Ponto-chave Detalhe Interesse para o leitor
Custo humano escondido Barragens gigantes deslocam comunidades inteiras e enterram séculos de história local debaixo de água Dá contexto à electricidade “barata” e aos bens que usamos no dia-a-dia
Mares interiores engenheirados Os reservatórios funcionam como baterias gigantes, armazenando água sazonal para produzir energia quando é preciso Ajuda a perceber como a vida moderna está, discretamente, ligada a rios alterados
Viver com o lago As comunidades adaptam-se com novas actividades, observação lenta e conhecimento local conquistado a custo Oferece uma visão mais matizada do que um simples debate “a favor” ou “contra” barragens

Perguntas frequentes:

  • Todas as grandes barragens servem para produzir electricidade? Nem sempre. Algumas são construídas sobretudo para rega ou controlo de cheias, embora muitos grandes projectos tentem combinar as três funções num só reservatório.
  • Porque é que os governos continuam a construir barragens enormes apesar dos riscos? Porque são símbolos visíveis de progresso, fornecem grandes quantidades de energia de baixo carbono e dão mais controlo sobre a água num clima instável, mesmo quando os custos sociais são elevados.

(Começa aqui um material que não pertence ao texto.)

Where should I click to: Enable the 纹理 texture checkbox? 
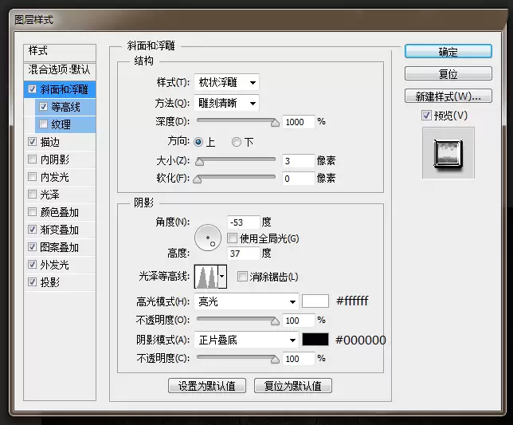tap(43, 124)
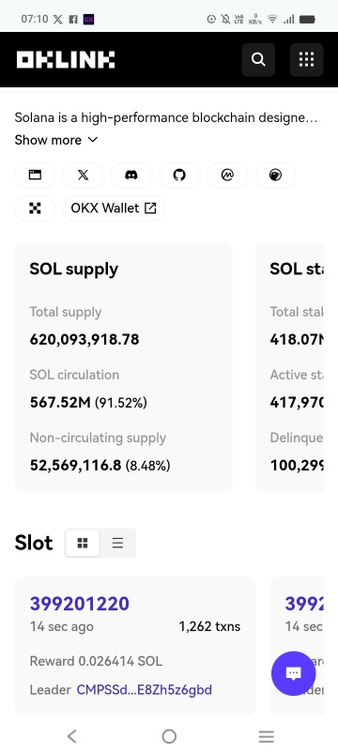The image size is (338, 755).
Task: Visit Solana's official website icon
Action: pyautogui.click(x=35, y=176)
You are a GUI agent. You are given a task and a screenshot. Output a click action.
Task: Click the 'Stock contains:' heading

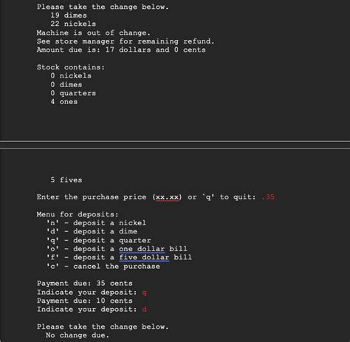tap(71, 67)
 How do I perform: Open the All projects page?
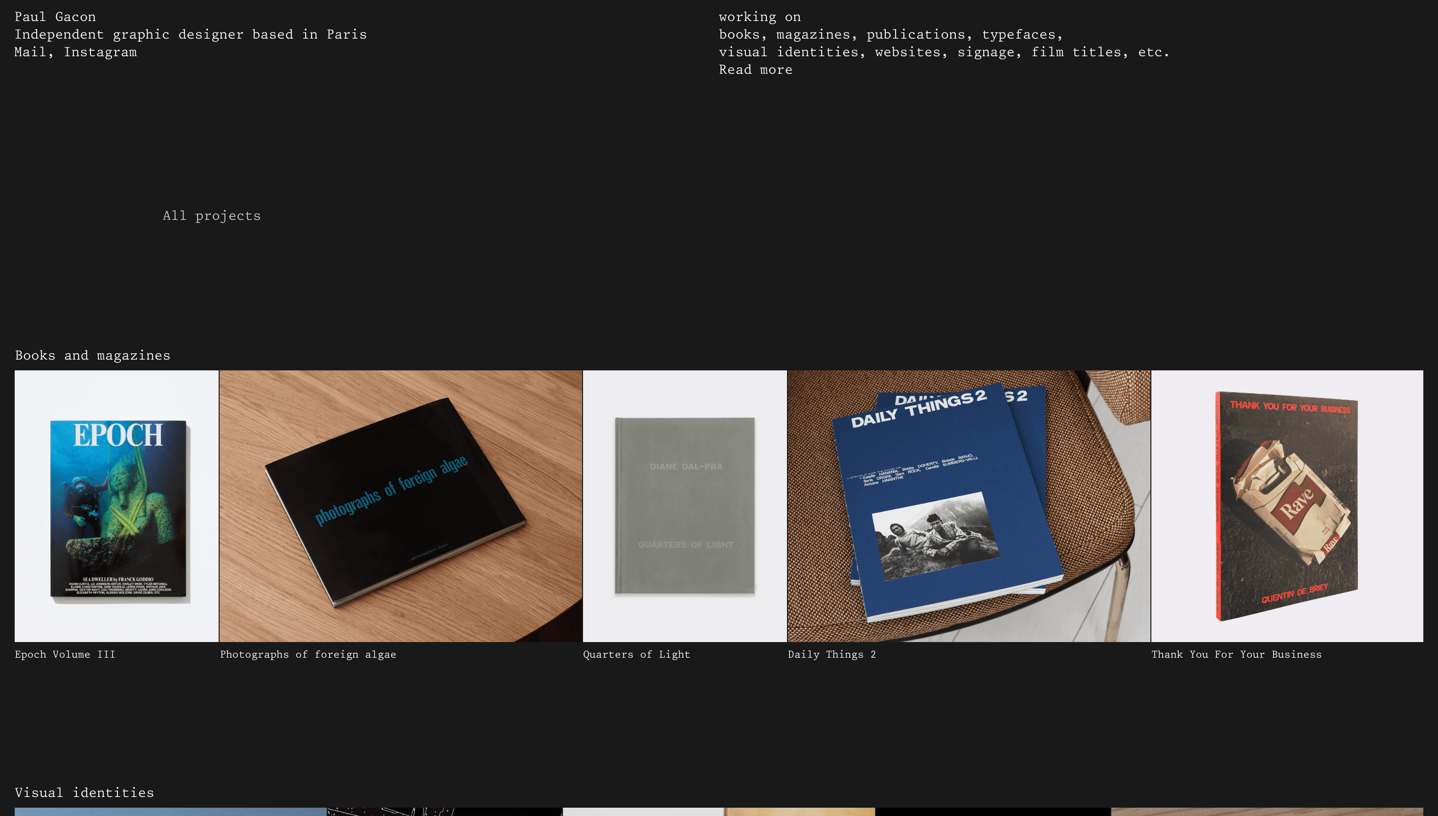[x=211, y=215]
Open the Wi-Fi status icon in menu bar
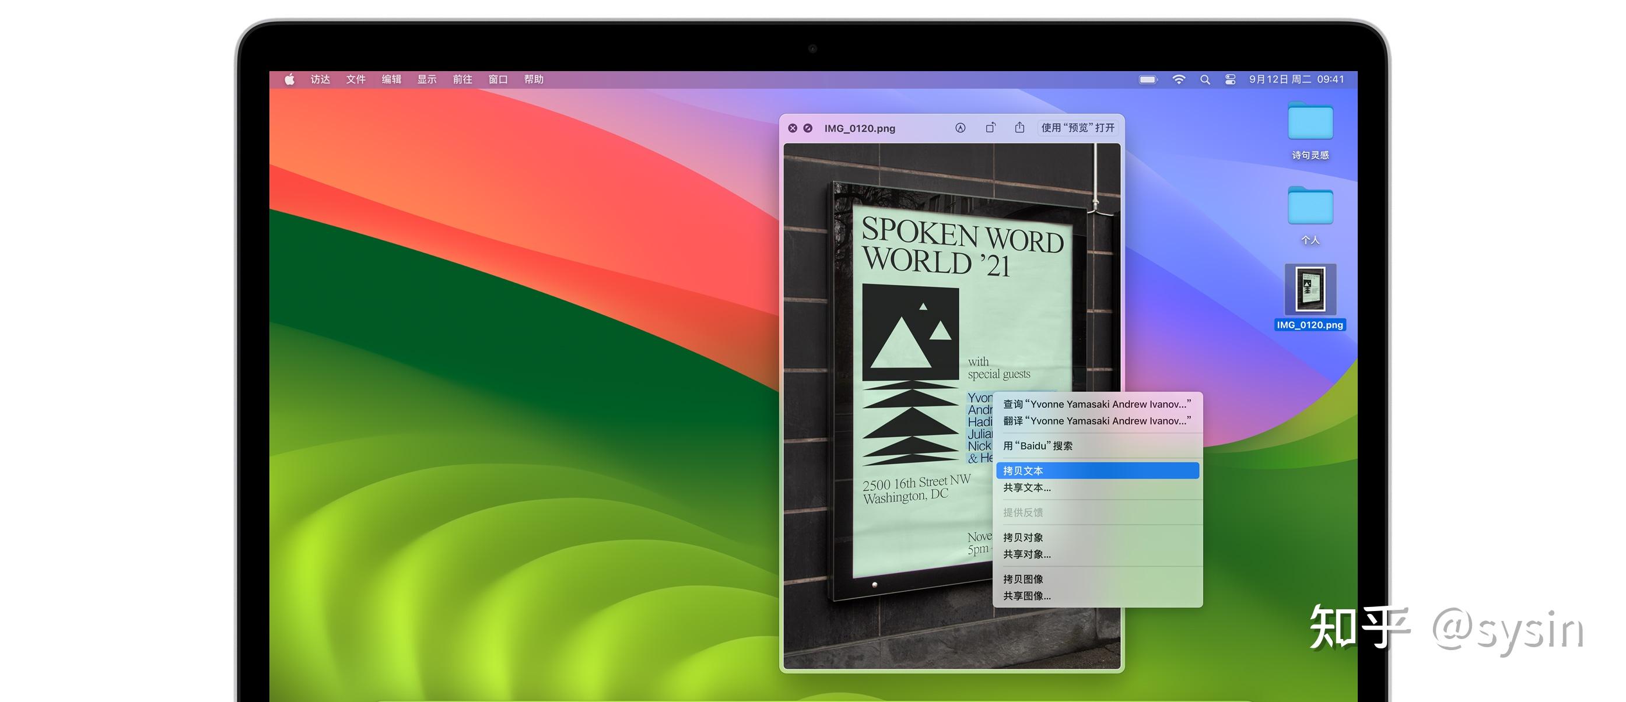 pyautogui.click(x=1179, y=79)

  • Uma povoação submersa pode algum dia ser recuperada? Fisicamente, não depois de inundada e assoreada, mas a sua memória pode manter-se através de arquivos, histórias orais, arqueologia e reconstruções digitais.
  • Existem alternativas a estes projectos massivos? Sim: centrais a fio de água de menor escala, parques solares e eólicos, eficiência energética e uma gestão da água mais inteligente podem reduzir a necessidade de barragens gigantes.
  • Os turistas devem evitar visitar reservatórios de barragens? Não necessariamente. Visitar com curiosidade e respeito, perguntar o que existia antes e apoiar as comunidades locais pode transformar o turismo numa forma de testemunho discreto em vez de apagamento.